I’m just more fun when I drink

“I’m just more fun when I drink.”

Have you ever thought this about yourself? I sure did. Without a drink, I was awkward, insecure, and overthinking everything. I couldn’t enjoy myself because I couldn’t get out of my head. A couple of rounds in and that all changed: I became fun.

I was so practiced at finding “fun Rachel” at the bottom of a glass that I started to think there wasn’t another way. Giving up drinking meant giving up the laid-back, easy-going version of me. The version of myself that I actually I liked. Why would I want to do that?

I was so practiced at finding “fun Rachel” at the bottom of a glass that I started to think there wasn’t another way.

So I kept drinking. I kept choosing a buzz as the quickest route to find this person because I had no idea how else to find her. She was in there, but I only knew one way to let her shine.

The question is, can you learn to be confident, self-assured, and laid-back on your own without needing the help a drink? Can you figure out how to let go of your worries and your hang-ups from the inside out, instead of from the outside in?

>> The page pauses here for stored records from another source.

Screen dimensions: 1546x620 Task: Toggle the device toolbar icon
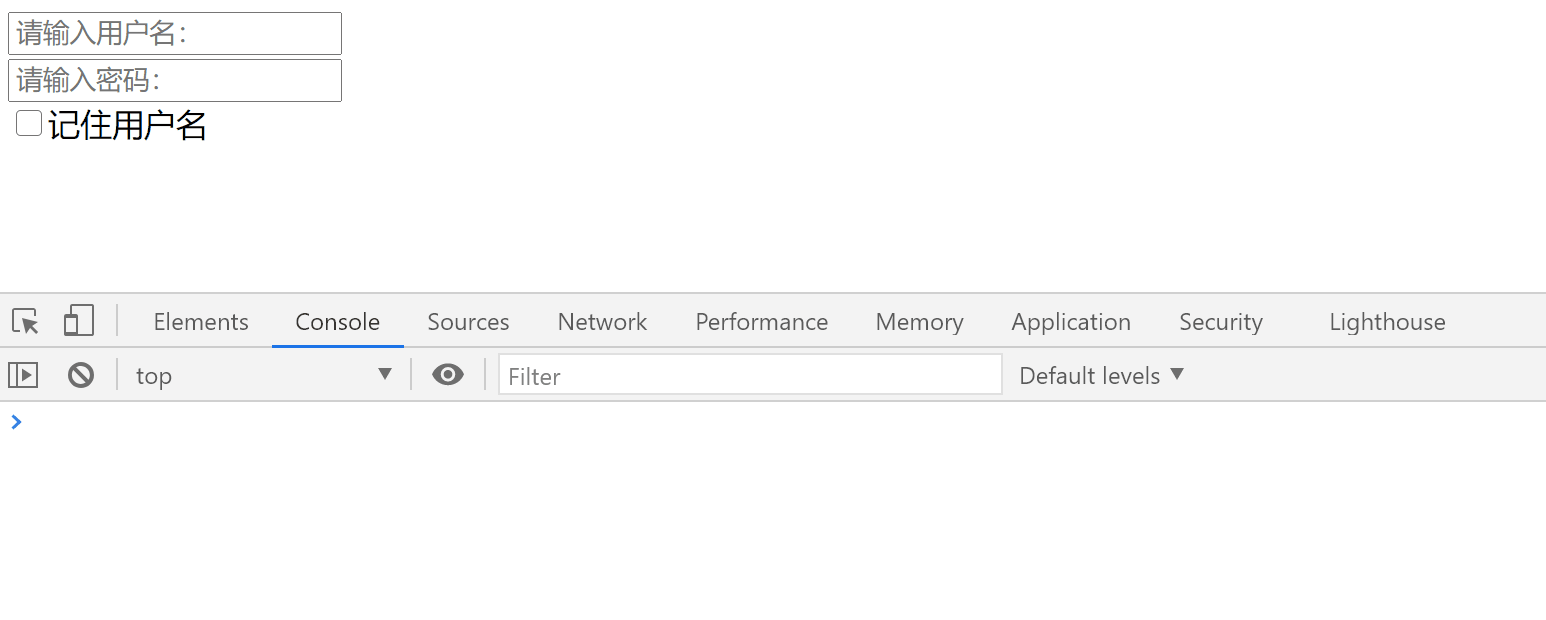78,321
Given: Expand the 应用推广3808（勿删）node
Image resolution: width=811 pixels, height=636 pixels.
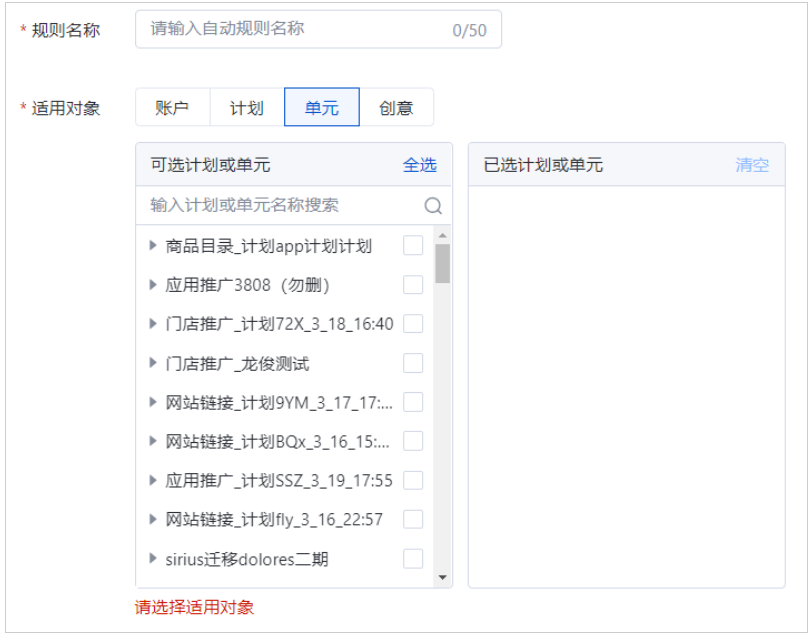Looking at the screenshot, I should tap(152, 284).
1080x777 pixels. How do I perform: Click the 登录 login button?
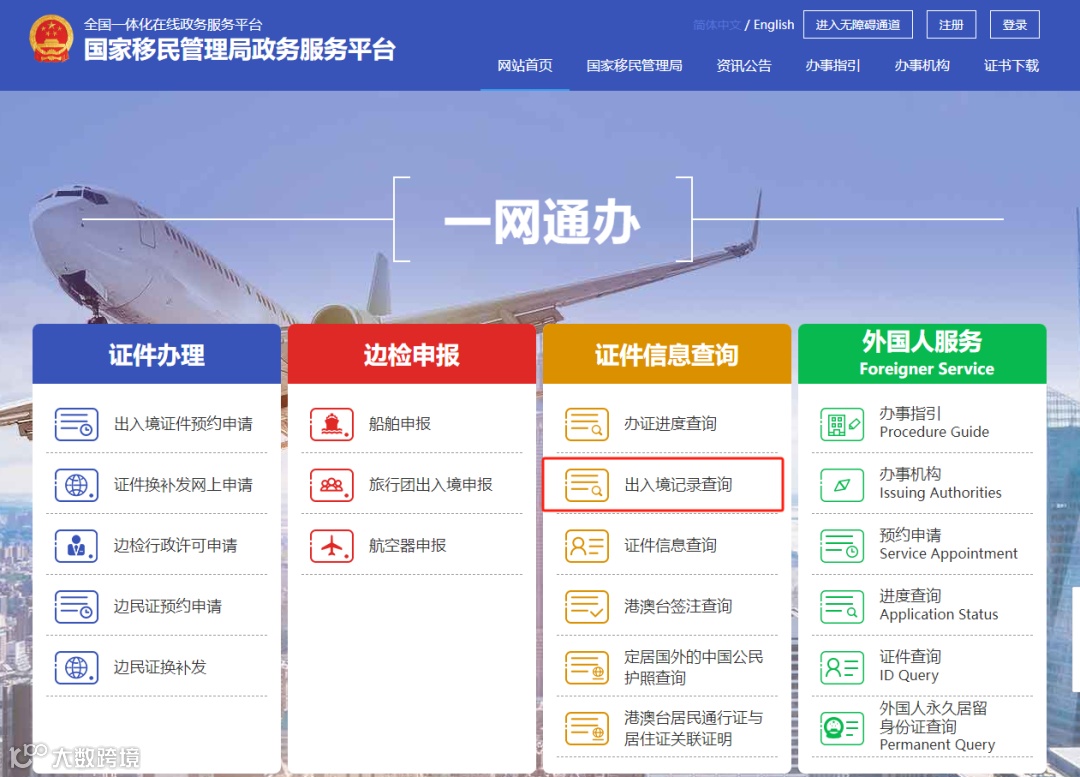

Here’s what I had to realize: the way I felt inside was not a reflection of what I looked like in the mirror or bullet points on my resume. As long as I kept chasing those metrics to feel better, the longer I would stay stuck.

Here’s what I had to realize: the way I felt inside was not a reflection of what I looked like in the mirror or bullet points on my resume.

How I felt—awkward and insecure or confident and self-assured—had everything to do with what I thought of myself. I had to give up chasing perfection and accomplishments as the route to feel good about myself and start changing what I was thinking about myself all day long.

You might dismiss this work as the silly practice of affirmations, but it’s actually much deeper than reciting band-aid sentences to feel better. It’s paying attention to the words you use to describe your appearance, your mistakes, your decisions, your past, and your future, understanding how these words connect to how you feel, and learning how to change it. 

I was never going to be “fun Rachel” when a soundtrack of all my insecurities was playing on a loop in my mind. The choice was this: keep turning to something to dull what I thought about myself or learn how to change the soundtrack.

I opted for the latter.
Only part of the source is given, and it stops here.